YOUR GOAL:
Reproduce only what lies between the first line of the material below and the line containing "Sklep internetowy (862, 2099)", with both of those lines included and every line kept exact.
(DATA TO USE Opens)
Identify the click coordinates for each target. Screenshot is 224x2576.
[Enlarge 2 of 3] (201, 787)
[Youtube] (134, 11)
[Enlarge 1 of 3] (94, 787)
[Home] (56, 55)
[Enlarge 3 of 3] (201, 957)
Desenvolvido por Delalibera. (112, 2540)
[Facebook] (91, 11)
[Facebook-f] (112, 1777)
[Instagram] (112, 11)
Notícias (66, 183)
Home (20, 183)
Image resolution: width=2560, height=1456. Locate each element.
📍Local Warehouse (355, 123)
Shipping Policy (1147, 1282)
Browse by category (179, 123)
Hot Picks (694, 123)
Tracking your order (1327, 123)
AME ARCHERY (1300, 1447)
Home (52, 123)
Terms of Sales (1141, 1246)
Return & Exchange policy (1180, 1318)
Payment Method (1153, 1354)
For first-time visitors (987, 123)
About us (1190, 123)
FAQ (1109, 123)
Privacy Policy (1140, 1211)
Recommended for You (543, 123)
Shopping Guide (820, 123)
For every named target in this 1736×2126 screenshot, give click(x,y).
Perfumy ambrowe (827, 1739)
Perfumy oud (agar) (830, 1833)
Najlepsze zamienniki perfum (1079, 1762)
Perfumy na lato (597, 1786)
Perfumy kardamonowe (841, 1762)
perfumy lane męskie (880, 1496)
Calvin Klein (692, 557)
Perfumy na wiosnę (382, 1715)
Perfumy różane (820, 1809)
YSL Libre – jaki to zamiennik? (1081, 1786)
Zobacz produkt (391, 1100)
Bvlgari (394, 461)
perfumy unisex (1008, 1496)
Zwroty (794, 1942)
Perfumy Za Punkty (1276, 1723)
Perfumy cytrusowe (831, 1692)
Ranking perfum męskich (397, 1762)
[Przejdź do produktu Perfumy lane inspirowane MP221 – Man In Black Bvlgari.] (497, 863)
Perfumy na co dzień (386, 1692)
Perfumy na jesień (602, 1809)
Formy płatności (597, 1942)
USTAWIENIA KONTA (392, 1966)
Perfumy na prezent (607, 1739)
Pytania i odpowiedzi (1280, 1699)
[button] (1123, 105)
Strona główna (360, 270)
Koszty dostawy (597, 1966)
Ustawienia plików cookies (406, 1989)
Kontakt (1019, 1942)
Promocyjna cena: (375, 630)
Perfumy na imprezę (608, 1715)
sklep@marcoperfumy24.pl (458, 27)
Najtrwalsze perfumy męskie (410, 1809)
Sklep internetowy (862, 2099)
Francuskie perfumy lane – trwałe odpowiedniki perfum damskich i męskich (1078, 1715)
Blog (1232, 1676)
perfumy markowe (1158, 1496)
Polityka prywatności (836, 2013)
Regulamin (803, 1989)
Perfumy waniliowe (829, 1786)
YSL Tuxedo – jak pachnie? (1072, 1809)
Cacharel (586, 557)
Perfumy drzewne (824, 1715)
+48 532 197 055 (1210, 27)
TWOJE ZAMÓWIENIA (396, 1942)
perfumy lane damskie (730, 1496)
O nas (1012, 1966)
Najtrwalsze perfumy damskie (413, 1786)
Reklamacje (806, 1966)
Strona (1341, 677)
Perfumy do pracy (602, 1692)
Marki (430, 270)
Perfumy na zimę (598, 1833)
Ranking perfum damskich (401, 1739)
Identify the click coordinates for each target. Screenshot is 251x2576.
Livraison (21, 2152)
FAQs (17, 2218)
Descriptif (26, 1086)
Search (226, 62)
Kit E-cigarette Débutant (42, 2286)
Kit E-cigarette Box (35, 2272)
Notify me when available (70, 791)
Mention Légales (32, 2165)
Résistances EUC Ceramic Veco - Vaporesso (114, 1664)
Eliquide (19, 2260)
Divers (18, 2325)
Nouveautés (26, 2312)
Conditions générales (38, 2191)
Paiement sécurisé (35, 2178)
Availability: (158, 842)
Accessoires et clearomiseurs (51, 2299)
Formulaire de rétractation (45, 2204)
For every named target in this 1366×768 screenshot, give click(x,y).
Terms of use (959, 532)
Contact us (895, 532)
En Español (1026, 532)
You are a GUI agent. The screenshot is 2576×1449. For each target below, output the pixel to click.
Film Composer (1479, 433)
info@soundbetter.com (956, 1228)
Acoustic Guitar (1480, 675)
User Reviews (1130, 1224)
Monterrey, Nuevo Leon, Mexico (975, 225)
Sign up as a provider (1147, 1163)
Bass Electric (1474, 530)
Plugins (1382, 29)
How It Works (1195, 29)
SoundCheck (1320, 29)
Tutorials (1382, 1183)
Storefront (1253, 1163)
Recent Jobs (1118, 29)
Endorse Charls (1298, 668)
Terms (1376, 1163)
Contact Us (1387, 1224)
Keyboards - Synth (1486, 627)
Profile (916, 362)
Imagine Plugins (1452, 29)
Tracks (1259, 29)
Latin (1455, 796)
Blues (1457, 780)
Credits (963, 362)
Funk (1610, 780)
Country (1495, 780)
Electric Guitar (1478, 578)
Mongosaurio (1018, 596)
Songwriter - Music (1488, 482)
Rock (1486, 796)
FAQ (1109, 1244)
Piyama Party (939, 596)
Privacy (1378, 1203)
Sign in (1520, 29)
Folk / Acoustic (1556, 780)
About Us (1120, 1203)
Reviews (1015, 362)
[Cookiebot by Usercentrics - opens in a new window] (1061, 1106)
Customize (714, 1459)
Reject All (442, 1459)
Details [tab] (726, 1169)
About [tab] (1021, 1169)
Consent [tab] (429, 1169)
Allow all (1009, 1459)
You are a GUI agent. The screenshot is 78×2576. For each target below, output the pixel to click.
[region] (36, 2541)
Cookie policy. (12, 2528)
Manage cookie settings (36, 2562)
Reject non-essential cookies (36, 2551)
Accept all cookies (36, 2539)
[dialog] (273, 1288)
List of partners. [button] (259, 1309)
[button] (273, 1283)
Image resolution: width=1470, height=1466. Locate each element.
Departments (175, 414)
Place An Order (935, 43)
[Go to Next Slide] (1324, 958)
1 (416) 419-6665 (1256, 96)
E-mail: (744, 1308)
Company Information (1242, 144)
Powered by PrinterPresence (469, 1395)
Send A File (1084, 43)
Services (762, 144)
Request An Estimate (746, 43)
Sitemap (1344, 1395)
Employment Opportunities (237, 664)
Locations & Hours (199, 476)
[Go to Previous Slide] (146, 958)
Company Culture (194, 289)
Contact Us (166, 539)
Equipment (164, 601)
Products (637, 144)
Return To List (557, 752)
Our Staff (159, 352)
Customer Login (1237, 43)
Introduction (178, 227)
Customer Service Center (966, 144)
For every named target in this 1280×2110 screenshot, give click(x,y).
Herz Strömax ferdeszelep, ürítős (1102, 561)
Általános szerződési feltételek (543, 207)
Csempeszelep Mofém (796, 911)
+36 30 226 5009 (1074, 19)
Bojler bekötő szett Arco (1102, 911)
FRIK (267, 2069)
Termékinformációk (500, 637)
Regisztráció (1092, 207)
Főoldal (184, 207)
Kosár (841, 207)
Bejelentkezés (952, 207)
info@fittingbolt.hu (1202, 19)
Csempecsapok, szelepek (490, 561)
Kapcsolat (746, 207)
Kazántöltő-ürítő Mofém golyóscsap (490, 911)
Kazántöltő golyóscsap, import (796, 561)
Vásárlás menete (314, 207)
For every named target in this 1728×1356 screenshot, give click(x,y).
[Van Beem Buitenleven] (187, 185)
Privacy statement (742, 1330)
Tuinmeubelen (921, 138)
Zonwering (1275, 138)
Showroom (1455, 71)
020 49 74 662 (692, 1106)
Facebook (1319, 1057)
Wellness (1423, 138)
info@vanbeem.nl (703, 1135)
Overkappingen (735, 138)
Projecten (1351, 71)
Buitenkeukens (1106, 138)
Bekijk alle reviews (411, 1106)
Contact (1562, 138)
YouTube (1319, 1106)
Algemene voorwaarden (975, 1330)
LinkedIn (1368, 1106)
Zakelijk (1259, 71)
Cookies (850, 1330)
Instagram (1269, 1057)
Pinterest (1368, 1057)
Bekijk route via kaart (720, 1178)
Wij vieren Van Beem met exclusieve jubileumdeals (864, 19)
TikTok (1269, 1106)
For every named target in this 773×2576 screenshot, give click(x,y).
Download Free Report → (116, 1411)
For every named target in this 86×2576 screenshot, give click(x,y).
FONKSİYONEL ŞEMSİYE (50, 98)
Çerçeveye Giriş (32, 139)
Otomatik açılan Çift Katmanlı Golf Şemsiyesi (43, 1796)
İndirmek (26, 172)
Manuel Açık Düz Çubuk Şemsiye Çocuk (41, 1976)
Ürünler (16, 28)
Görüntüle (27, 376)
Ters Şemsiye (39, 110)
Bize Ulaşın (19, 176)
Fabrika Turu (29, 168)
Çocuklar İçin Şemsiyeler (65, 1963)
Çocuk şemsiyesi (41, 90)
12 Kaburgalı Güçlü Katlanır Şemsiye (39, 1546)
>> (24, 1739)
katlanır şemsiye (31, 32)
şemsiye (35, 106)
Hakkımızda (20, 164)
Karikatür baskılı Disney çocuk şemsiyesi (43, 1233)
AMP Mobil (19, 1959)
(DATA TO USE Closes)
TASK SOLUTION:
Identify the click coordinates for each target. Screenshot is 224x2576.
[Enlarge 2 of 3] (201, 787)
[Youtube] (134, 11)
[Enlarge 1 of 3] (94, 787)
[Home] (56, 55)
[Enlarge 3 of 3] (201, 957)
Desenvolvido por Delalibera. (112, 2540)
[Facebook] (91, 11)
[Facebook-f] (112, 1777)
[Instagram] (112, 11)
Notícias (66, 183)
Home (20, 183)
Image resolution: width=2560, height=1456. Locate each element.
📍Local Warehouse (355, 123)
Shipping Policy (1147, 1282)
Browse by category (179, 123)
Hot Picks (694, 123)
Tracking your order (1327, 123)
AME ARCHERY (1300, 1447)
Home (52, 123)
Terms of Sales (1141, 1246)
Return & Exchange policy (1180, 1318)
Payment Method (1153, 1354)
For first-time visitors (987, 123)
About us (1190, 123)
FAQ (1109, 123)
Privacy Policy (1140, 1211)
Recommended for You (543, 123)
Shopping Guide (820, 123)
For every named target in this 1736×2126 screenshot, give click(x,y).
Perfumy ambrowe (827, 1739)
Perfumy oud (agar) (830, 1833)
Najlepsze zamienniki perfum (1079, 1762)
Perfumy na lato (597, 1786)
Perfumy kardamonowe (841, 1762)
perfumy lane męskie (880, 1496)
Calvin Klein (692, 557)
Perfumy na wiosnę (382, 1715)
Perfumy różane (820, 1809)
YSL Libre – jaki to zamiennik? (1081, 1786)
Zobacz produkt (391, 1100)
Bvlgari (394, 461)
perfumy unisex (1008, 1496)
Zwroty (794, 1942)
Perfumy Za Punkty (1276, 1723)
Perfumy cytrusowe (831, 1692)
Ranking perfum męskich (397, 1762)
[Przejdź do produktu Perfumy lane inspirowane MP221 – Man In Black Bvlgari.] (497, 863)
Perfumy na co dzień (386, 1692)
Perfumy na jesień (602, 1809)
Formy płatności (597, 1942)
USTAWIENIA KONTA (392, 1966)
Perfumy na prezent (607, 1739)
Pytania i odpowiedzi (1280, 1699)
[button] (1123, 105)
Strona główna (360, 270)
Koszty dostawy (597, 1966)
Ustawienia plików cookies (406, 1989)
Kontakt (1019, 1942)
Promocyjna cena: (375, 630)
Perfumy na imprezę (608, 1715)
sklep@marcoperfumy24.pl (458, 27)
Najtrwalsze perfumy męskie (410, 1809)
Sklep internetowy (862, 2099)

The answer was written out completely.